EXERCISE OBJECTIVE: In this exercise, print only the lines from the line with "Task: Click the 买入 operation entry" to the last line of the data below, inclusive. Any pictures should be left out.

Stored data:
▼
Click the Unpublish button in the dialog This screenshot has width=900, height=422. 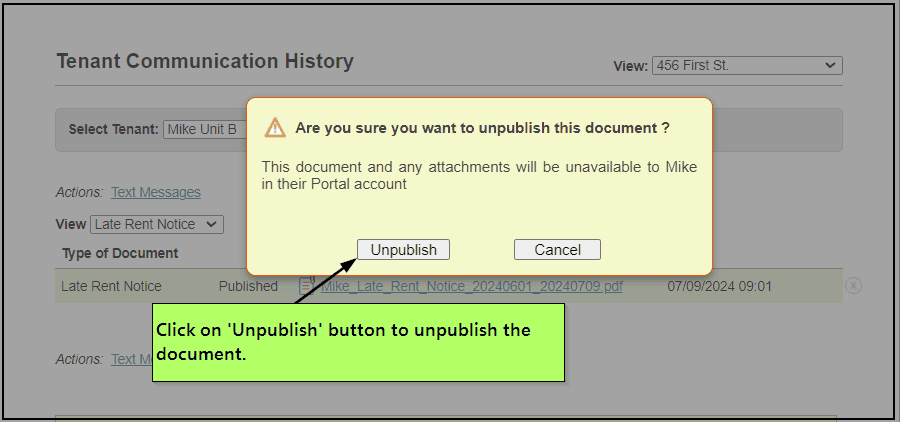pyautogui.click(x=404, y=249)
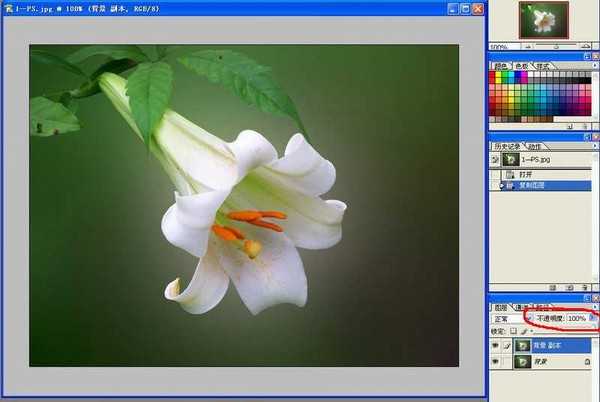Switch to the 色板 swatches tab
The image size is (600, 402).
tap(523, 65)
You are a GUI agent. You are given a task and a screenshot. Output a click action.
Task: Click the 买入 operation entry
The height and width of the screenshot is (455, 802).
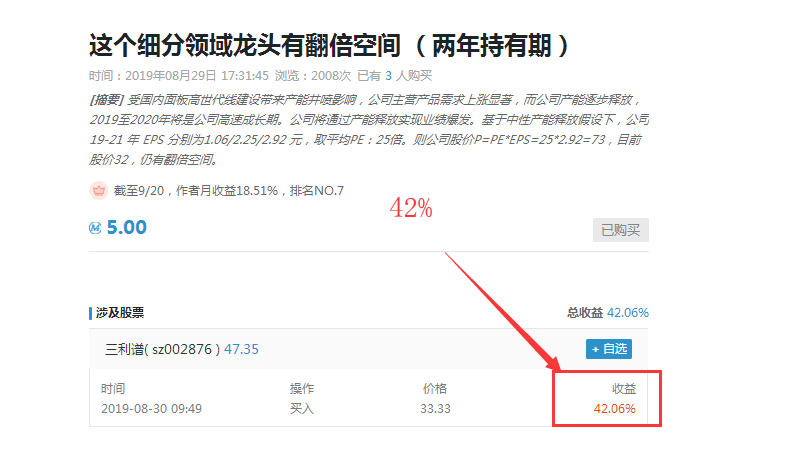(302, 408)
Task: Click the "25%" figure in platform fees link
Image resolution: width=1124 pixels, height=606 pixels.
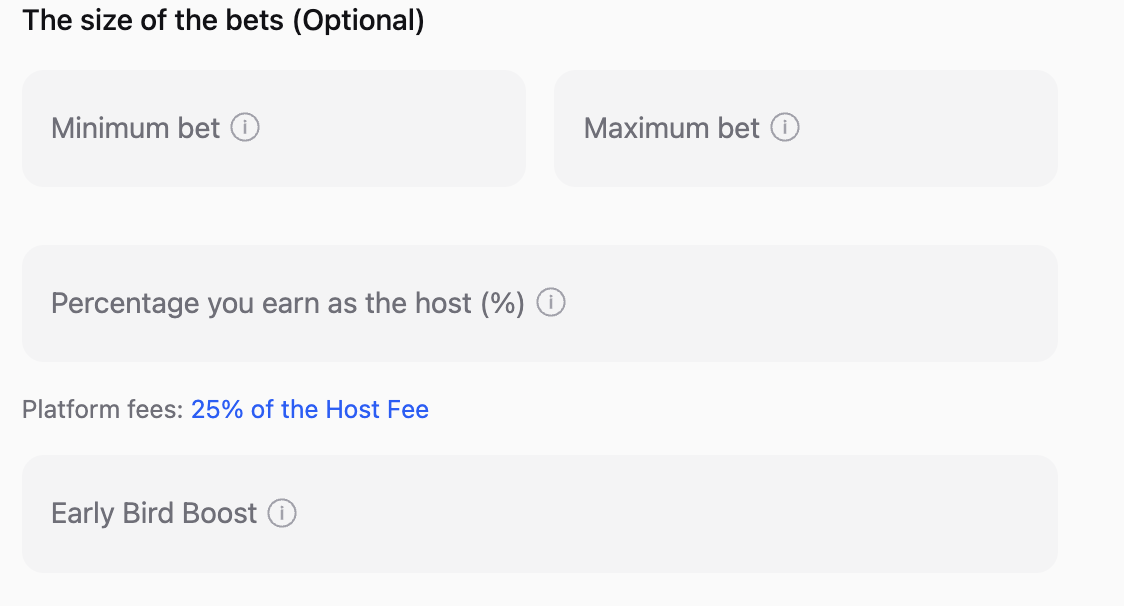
▲
YOUR RESPONSE:
Task: Click the 买入 operation entry
The height and width of the screenshot is (455, 802).
(302, 408)
Task: Click the "25%" figure in platform fees link
Image resolution: width=1124 pixels, height=606 pixels.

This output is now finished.